Interesting Question

The State is a condition, a certain relationship between human beings, a mode of behavior; we destroy it by contracting other relationships, by behaving differently toward one another....We are the state, and we shall continue to be the state until we have created the institutions that form a real community and society of men.

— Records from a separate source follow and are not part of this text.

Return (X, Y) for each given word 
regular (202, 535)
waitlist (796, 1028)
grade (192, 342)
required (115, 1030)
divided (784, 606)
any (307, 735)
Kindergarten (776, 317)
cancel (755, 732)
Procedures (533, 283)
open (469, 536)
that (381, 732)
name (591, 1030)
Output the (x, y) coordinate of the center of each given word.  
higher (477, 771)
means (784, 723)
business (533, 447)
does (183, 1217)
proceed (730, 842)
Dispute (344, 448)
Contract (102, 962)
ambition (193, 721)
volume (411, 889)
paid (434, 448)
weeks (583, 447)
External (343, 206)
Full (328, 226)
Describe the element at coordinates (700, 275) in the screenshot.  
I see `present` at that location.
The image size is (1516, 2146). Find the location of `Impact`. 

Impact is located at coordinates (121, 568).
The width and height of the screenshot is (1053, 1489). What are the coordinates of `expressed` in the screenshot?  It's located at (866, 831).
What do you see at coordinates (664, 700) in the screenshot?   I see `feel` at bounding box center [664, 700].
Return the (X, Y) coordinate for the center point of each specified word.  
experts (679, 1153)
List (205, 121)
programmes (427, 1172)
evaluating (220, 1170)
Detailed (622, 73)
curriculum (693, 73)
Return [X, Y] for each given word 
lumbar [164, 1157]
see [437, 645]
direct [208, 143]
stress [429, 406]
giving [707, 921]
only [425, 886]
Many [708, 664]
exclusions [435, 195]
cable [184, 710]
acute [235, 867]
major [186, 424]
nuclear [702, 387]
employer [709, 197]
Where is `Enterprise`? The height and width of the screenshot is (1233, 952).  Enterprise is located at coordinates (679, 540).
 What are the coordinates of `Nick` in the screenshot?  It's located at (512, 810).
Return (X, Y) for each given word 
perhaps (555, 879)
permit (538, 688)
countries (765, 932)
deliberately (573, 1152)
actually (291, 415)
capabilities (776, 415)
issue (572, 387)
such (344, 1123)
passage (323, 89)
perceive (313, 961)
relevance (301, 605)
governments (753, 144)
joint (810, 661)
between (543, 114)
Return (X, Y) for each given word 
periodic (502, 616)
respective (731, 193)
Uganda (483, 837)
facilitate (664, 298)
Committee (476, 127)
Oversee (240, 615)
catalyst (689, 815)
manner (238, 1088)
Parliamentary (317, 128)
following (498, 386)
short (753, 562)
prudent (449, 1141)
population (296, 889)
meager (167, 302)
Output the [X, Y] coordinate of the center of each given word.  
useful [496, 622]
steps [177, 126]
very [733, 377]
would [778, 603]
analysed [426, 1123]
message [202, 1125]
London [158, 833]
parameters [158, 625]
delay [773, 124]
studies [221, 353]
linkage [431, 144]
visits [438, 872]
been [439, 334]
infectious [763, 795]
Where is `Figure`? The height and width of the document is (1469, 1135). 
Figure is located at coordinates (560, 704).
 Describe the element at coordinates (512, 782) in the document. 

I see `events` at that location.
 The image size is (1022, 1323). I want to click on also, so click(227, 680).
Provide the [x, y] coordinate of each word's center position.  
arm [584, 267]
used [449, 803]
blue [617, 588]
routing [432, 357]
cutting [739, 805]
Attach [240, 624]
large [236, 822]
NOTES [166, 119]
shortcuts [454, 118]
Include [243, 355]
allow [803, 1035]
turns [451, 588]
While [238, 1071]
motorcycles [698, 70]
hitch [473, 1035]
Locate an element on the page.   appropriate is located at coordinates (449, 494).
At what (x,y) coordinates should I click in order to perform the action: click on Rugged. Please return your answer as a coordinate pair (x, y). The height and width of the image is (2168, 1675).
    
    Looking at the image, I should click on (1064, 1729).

- Gustav Landauer, Schwache Stattsmanner, Schwacheres Volk!, June, 1910



Selected Correspondence:



12 July 2006

Truth on and off the page

The truth is not found on the page, but is a wayward sprite that bursts forth from the the readers mind for reasons of its own. I once thought that the Truth was a set comprised of all the things that were true, and the big truth could be obtained by taking all the little truth statements and evaluating them till nothing remained. I would approach my rhetorical battles as a logical reductionist, tearing down, atomisiing, proving, disproving, discarding falsehoods and reassembling truths till the Truth was pure and unarguable. But then when truth matters most, when truth is the agent of freedom, I stood before Justice and with truth, lost freedom. Here was something fantastical, you could show irrefutably that (A => B) and (B => C) and (C => D) and Justice would agree, but then, when you claimed your coup de grace, A => D irrevocably, Justice would shake its head and revoke the axiom of transitivity, for Justice will not be told. Transitivity is enabled when Justice decides for emotional reasons A => D *feels nice*. What horror, here is the truth not as a bridge, sturdy to every step, a marvel of bound planks and supports from the known into the unknown, but a surging sea of smashed wood, flotsam and drowning sailors. So first the poetic metaphor, to make the reader want to believe, then the facts, and miracle, transitivity is evoked as justification for prejudice.